Da Cervantes a Galeano, da Calvino a Eco passando per Baricco, Ungaretti e Whitman, ma anche Pessoa, Pavese, Chatwin… Un contagio culturale lungo un percorso dove, come sempre, è in gioco anche il vissuto degli attori, una memoria che si intreccia con pagine d’autore per una trama che non è una storia. Ma una dichiarazione d’amore portatrice di simbologie, un disegno meticoloso per la catasta di libri che si trasforma in quadrati da cui entrare e uscire o in un grande quadrilatero al cui interno far rivivere un cerchio vitruviano, un luogo dove il libro respira. Graffio sul bianco è affascinante, un’eco subliminale dove il destino del libro non è fra le fiamme di Fahrenheit 451 descritte nel romanzo di Bradbury, ma nella dinamica di quattro personaggi emblematici con l’ottima prova di Giovanna Banfi Sabbadini, Ornella Maspoli, Massimo Palo e Carlo Verre. Lo spettacolo replica al Teatro Foce di Lugano dal 6 all’8 dicembre e al Teatro delle Radici dal 13 al 15.
La favella narrante e il pensiero forte di Bergonzoni
Strepitoso e incontenibile, Alessandro Bergonzoni è tornato al Teatro Sociale di Bellinzona con Trascendi e sali, spettacolo di cui, come sempre, l’attore, scrittore e performer bolognese è anche autore, scenografo e regista (con l’inseparabile Riccardo Rodolfi), protagonista di una verve che continua a lasciare a bocca aperta e a provocare gran divertimento alle numerose platee teatrali che l’hanno applaudito finora.
Particolarmente ispirato dall’attualità, il funambolico artista della parola non si risparmia con le sue meticolose trasformazioni linguistiche e semantiche: una dissezione accurata, avvolgente, sorprendente, talvolta dissacrante. Un lavoro certosino nel ridare forma e sostanza a modi di dire, a formule abusate e retoriche e persino numeri che farciscono il linguaggio comune.
Un processo labirintico, una cascata esilarante che sfocia nella ri-costruzione del senso di lemmi e costrutti fatti ruotare attorno a un’attualità scomoda, sensibile, spesso imbarazzante. Il lungo e irresistibile monologo prende avvio dall’alto di una struttura pensante: un ponteggio metallico da cui l’attore dopo il prologo scende per continuare chiamando a raccolta sul palco invisibili seguaci annodando frasi e concetti che svelano fatti che chiedono giustizia, dove razzismo e sovranismo tornano alla ribalta mascherati da paure accanto a pericolosi perbenismi in marcia alla conquista dell’uomo qualunque, tragiche ondate migratorie, femminicidi e torture di Stato come per Stefano Cucchi e Giulio Regeni.

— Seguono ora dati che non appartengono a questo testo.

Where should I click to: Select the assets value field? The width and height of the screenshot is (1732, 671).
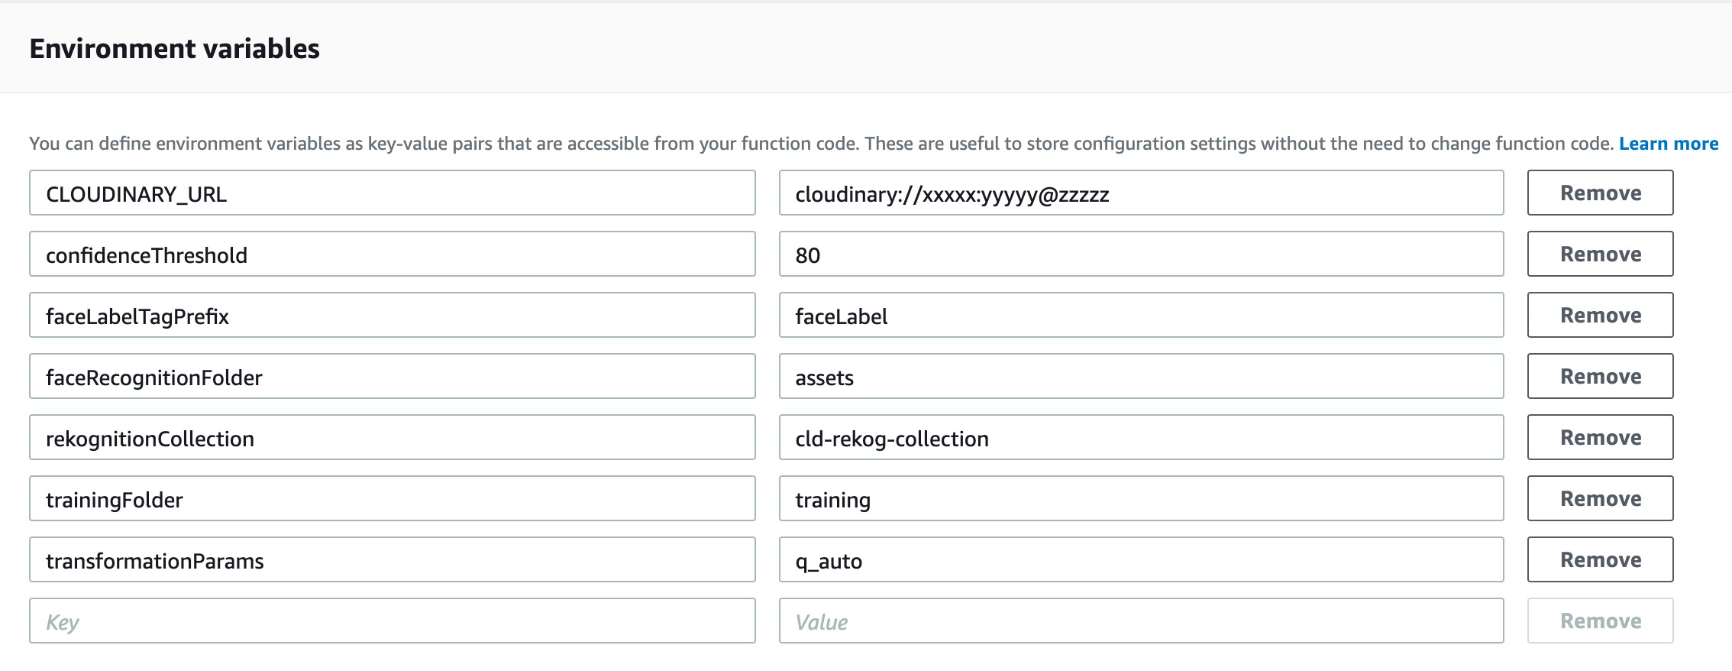1141,376
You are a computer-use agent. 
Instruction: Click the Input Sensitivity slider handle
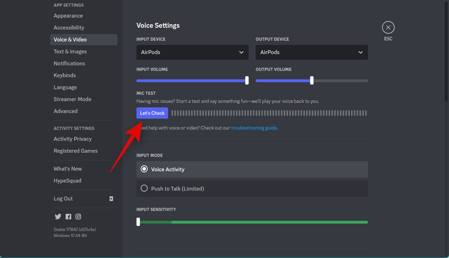click(138, 222)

Un’intelligente e lucida alchimia ammanta quasi due ore di spettacolo dove la risata è sincera e l’applauso corale nel sottolineare sequenze incalzanti, ma dove temi sociali spigolosi smuovono le coscienze con metafore visionarie. Alibi della mente di un’umanità mutante che per voce di un narratore unico del teatro italiano si pone le domande filosofiche ed esistenziali di sempre: chi sono? dove sono? perché?